> _WRITTEN EXERCISE_
Reproduce the records word for word, starting at the line that contains "You are a GUI" and ending after the line that contains "1080x796 pixels.".
--- Start RAW DATA ---
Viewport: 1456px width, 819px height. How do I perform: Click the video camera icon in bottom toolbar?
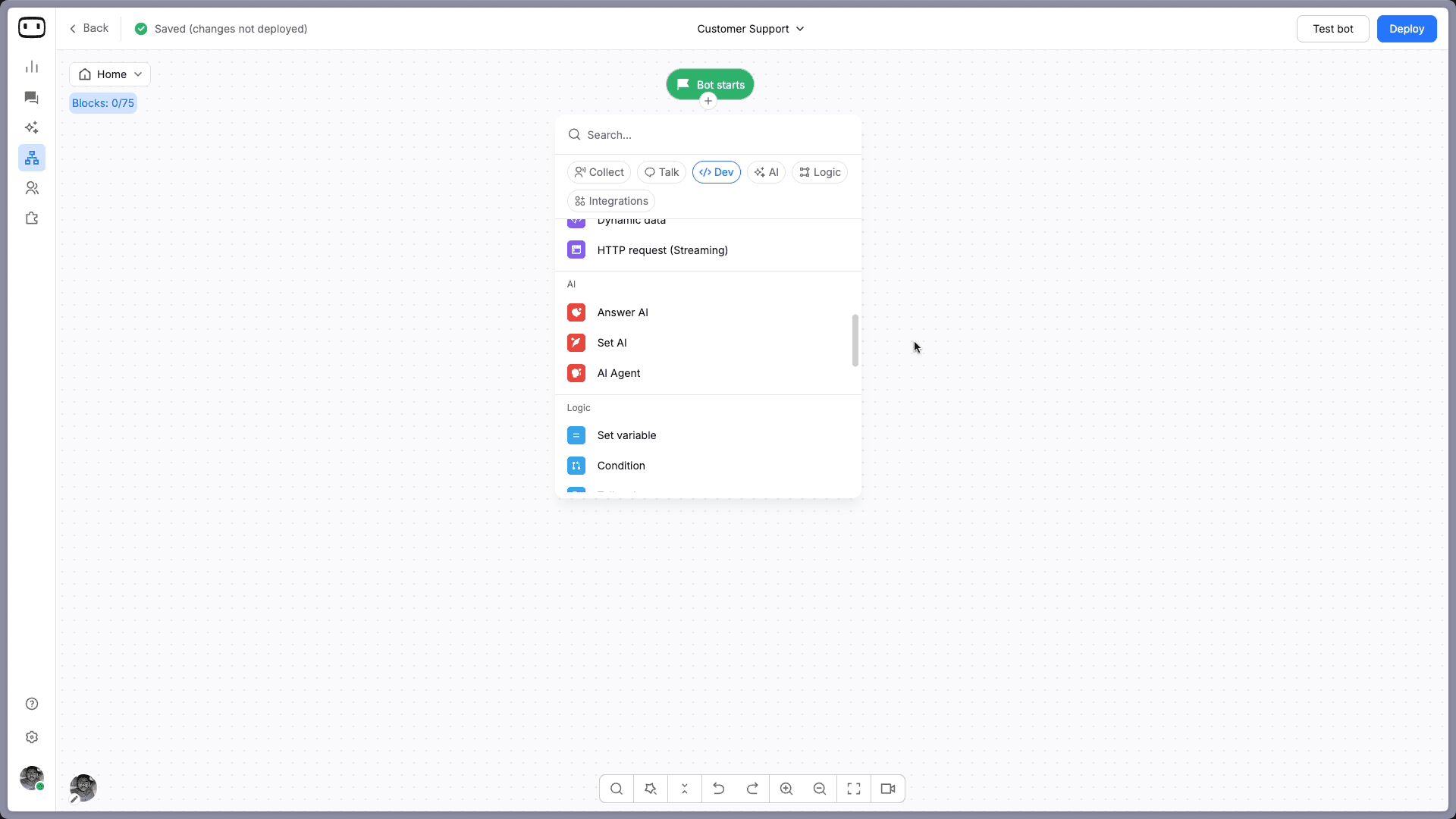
--- End RAW DATA ---
--- Start RAW DATA ---
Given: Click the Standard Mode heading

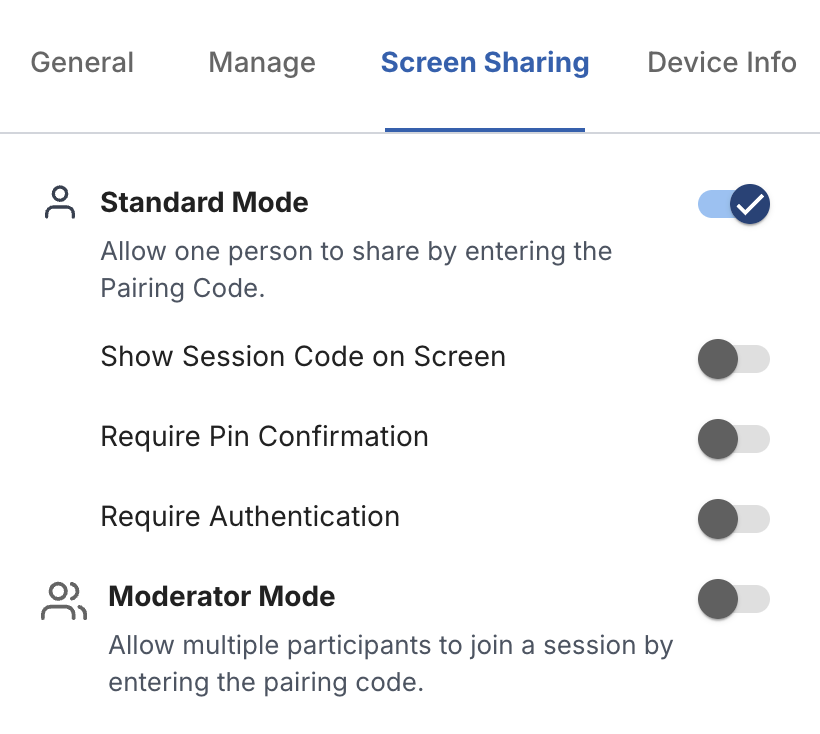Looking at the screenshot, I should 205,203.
--- End RAW DATA ---
--- Start RAW DATA ---
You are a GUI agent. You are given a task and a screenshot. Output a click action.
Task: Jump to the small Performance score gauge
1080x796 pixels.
--- End RAW DATA ---
> _RESULT OF THIS EXERCISE_
You are a GUI agent. You are given a task and a screenshot. Output a click action.
Task: Jump to the small Performance score gauge
1080x796 pixels.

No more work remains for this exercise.